Добавить в цитаты Настройки чтения

Страница 77 из 92

{228} Когда нападения на меня увеличились в числе и усилились в резкости парижское "Возрождение", например, в котором продолжали сотрудничать и весьма почтенные авторы, не переставало меня травить и на меня клеветать из книжки в книжку, - я решил опубликовать краткую сводку обвинений, напечатанных по моему адресу, с резюме моих ответов обвинителям и клеветникам.
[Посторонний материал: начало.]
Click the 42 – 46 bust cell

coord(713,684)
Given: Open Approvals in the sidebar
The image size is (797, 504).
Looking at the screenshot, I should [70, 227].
Такая статья-резюме была напечатана в "Русской Мысли" в сентябре 1960 года (К статье была сделана сноска: "Из подготовляемой к печати книги воспоминаний "Во Франции и в Америке (1919-1960)". Это было не только преувеличением: книга эта тогда только задумывалась, и никаких шагов к ее изданию не было сделано.).

Полагаю, что она не утратила некоторого интереса не только как характеристика того, о чем думали и чем были заняты в то время русские эмигранты в Америке, но сохранила и более длительный интерес. Позволю себе поэтому ее воспроизвести в сокращенном, конечно, виде и с небольшими изменениями.

Существует мнение, что пишущий эти строки "страстный", "горячий" полемист, "отличается достаточно боевым темпераментом", как публицист. Это печатные отзывы благожелательных критиков. Легко себе представить отзывы неблагожелательных.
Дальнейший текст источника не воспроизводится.